In the present study, we developed and analysed a model relaxing these two assumptions. Fitness costs associated with resistance breakdown, although not systematic, occur in many plant–pathogen interactions and especially for plant viruses (Sacristan & García-Arenal, 2008) where they are often high (Carrasco et al., 2007; Sanjuán, 2010; Fraile et al., 2011). Plant virus studies also indicate that one or two nucleotide substitutions in avirulence genes are often sufficient to break down resistance (Harrison, 2002; Lecoq et al., 2004; Kang et al., 2005). These two factors, fitness costs and number of mutations, along with the mutation rate, determine the equilibrium frequency of RB mutants in a virus population (Ribeiro et al., 1998). It corresponds to the mutation-selection balance. The seasonality of planting and harvesting activities is the rule in most agricultural systems and largely impacts epidemic dynamics as well as pathogen evolution (for a review based on modelling approaches, see Mailleret & Lemesle, 2009; Hamelin et al., 2011). Wild or weedy plant species that act as a ‘reservoir’ of inoculum by providing a ‘green bridge’ between the maturity of one crop and the sowing of the next are important for pathogen dynamics and evolution (Burdon & Thrall, 2008). Our model simulates the three steps of the breakdown of a qualitative resistance: at the scale of the cells of a susceptible host, mutations in the avirulence gene of a virus generate RB variants; at the host scale, the RB variants must be sufficiently competitive to invade their host and increase their frequency; and at the landscape scale, the RB variants should spread between hosts and fields to cause the breakdown of the resistance.
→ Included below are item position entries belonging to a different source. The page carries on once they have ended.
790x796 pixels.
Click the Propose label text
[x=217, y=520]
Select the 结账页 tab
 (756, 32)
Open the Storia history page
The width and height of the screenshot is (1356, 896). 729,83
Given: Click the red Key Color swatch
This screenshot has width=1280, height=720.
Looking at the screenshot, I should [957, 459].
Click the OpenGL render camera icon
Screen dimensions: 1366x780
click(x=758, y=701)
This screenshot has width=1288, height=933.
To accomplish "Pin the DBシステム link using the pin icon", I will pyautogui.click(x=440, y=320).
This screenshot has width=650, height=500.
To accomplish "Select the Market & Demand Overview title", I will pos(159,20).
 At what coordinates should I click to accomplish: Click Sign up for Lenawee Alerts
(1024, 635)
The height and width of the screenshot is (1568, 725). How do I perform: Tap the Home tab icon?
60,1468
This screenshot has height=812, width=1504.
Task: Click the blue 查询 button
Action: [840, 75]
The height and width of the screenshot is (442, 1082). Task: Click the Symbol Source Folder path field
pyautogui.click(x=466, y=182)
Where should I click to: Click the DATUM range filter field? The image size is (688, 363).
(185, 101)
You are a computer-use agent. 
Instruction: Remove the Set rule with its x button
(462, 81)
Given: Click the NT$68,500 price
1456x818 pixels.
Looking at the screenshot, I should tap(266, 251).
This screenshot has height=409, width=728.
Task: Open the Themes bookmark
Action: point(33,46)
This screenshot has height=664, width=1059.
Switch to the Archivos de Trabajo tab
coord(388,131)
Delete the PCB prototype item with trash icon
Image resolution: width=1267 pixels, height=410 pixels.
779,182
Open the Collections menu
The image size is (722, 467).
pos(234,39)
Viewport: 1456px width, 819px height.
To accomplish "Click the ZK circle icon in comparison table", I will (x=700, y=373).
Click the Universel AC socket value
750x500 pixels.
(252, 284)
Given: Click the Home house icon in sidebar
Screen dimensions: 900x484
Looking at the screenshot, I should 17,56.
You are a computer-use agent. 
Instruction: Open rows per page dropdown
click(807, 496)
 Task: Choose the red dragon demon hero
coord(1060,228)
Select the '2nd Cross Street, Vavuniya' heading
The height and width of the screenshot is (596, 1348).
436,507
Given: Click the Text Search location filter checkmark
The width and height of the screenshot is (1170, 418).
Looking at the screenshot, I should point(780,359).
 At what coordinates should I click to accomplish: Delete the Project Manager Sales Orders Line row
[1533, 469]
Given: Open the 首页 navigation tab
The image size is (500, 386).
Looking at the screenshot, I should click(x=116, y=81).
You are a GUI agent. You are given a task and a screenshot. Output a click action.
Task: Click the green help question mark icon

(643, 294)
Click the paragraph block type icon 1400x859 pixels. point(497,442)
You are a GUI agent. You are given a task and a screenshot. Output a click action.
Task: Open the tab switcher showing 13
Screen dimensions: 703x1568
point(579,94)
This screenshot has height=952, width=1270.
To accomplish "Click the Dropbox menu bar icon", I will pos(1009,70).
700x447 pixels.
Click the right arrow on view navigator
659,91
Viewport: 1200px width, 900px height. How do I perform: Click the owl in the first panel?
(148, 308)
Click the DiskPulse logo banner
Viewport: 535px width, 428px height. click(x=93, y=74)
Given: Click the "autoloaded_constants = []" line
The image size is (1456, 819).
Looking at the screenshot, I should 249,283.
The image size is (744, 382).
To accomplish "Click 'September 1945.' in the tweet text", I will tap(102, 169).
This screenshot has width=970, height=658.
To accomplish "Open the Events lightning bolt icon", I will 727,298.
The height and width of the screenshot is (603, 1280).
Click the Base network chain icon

From an applied perspective, the analyses presented are designed to provide guidelines for farmers aiming to optimize the deployment of a resistant cultivar in a landscape over several years. To achieve this goal, we will answer the following questions. First, what is the relative efficiency of the farmers’ main leverages (choice of resistant cultivar, implementation of a cropping ratio, use of cultural practices, use of landscape planning policies) on the yield increase provided by the deployment of a resistant cultivar? Second, which cropping ratio maximizes the additional yield provided by the resistance? From a basic perspective, the analyses reveal the relative importance of epidemiological, genetic and evolutionary factors in pathogen emergence.